Reputation: 51
Currently struggling with the following output in .csv where their is various random character within the is the players names and values where there shouldn't be
(I've given a picture below of the output)
I'm wondering where I'm going wrong in the code where I'm struggling to eliminate the random characters
I'm trying to remove the characters below such as Â, Ã, ©, ‰ and so on. Any suggestions?
Python Code
#importing
import requests
from bs4 import BeautifulSoup
import pandas as pd
headers = {'User-Agent':
'Mozilla/5.0 (X11; Linux x86_64) AppleWebKit/537.36 (KHTML, like
Gecko) Chrome/47.0.2526.106 Safari/537.36'}
#calling websites
page = "https://www.transfermarkt.co.uk/transfers/transferrekorde/statistik/top/plus/0/galerie/0?saison_id=2000"
pageTree = requests.get(page, headers=headers)
pageSoup = BeautifulSoup(pageTree.content, 'html.parser')
#calling players names
Players = pageSoup.find_all("a", {"class": "spielprofil_tooltip"})
#Let's look at the first name in the Players list.
Players[0].text
#calling value of players
Values = pageSoup.find_all("td", {"class": "rechts hauptlink"})
#Let's look at the first name in the Values list.
Values[0].text
PlayersList = []
ValuesList = []
for i in range(0,25):
PlayersList.append(Players[i].text)
ValuesList.append(Values[i].text)
df = pd.DataFrame({"Players":PlayersList,"Values":ValuesList})

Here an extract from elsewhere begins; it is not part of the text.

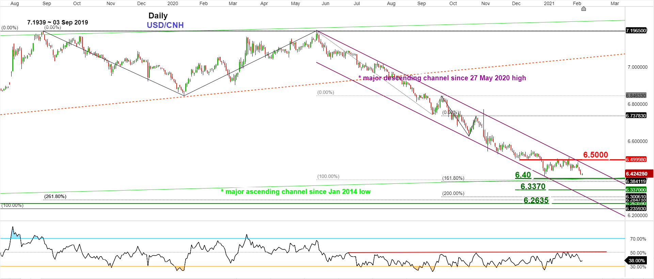This screenshot has width=654, height=279.
Task: Click the 7.1939 ~ 03 Sep 2019 annotation
Action: (x=58, y=22)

df.to_csv('2000.csv', index=False)
df.head()
====================================================================
My Excel output
Upvotes: 1
Views: 1891
Reputation: 12624
...
utf8_bom = '\xEF\xBB\xBF'
with open('2000.csv', 'w') as csv_file:
csv_file.write(utf8_bom)
df.to_csv(csv_file, index=False, mode='a')
Explanation: The BOM is the byte order mark (q.v.). If Excel finds it at the beginning of the CSV file, it uses it to determine the encoding, which in your case is UTF-8 (the default encoding – correctly – for Python 3).
EDIT
As Mark Tolonen pointed out, the compact version of the above is the following code:
df.to_csv('2000.csv', encoding='utf-8-sig', index=False)
The -sig
in the name of the encoding stands for “signature”, i.e., the BOM at the beginning which is used by Microsoft software to detect the encoding. See also the Encodings and Unicode section of the codecs
manual.
Upvotes: 4
Reputation: 177665
You system seems to be writing the file encoded as UTF-8. Excel expects UTF-8 files to have a BOM signature, else it assumes a text file is encoded in a locale-specific ANSI encoding. This is for backward compatibility due to Windows existing before UTF-8 did.
Python has an encoding that writes the UTF-8 BOM signature, utf-8-sig
, so simply use:
df.to_csv('2000.csv', encoding='utf-8-sig', index=False)
Upvotes: 2
Reputation: 51
UPDATE:
I've fixed this situation from the following answer in the link below..
https://stackoverflow.com/a/6488070/10675615
- Save the exported file as a csv in the cmd prompt
- Open Excel
- Import the data using Data-->Import External Data/ Get Text/CSV --> Import Data
- Select the file type of "csv" and browse to your file
- In the import wizard change the File_Origin to "65001 UTF" (or choose the correct language character identifier)
- Change the Delimiter to comma
- Select where to import to and Finish This way the special characters should show correctly.
**
Upvotes: 0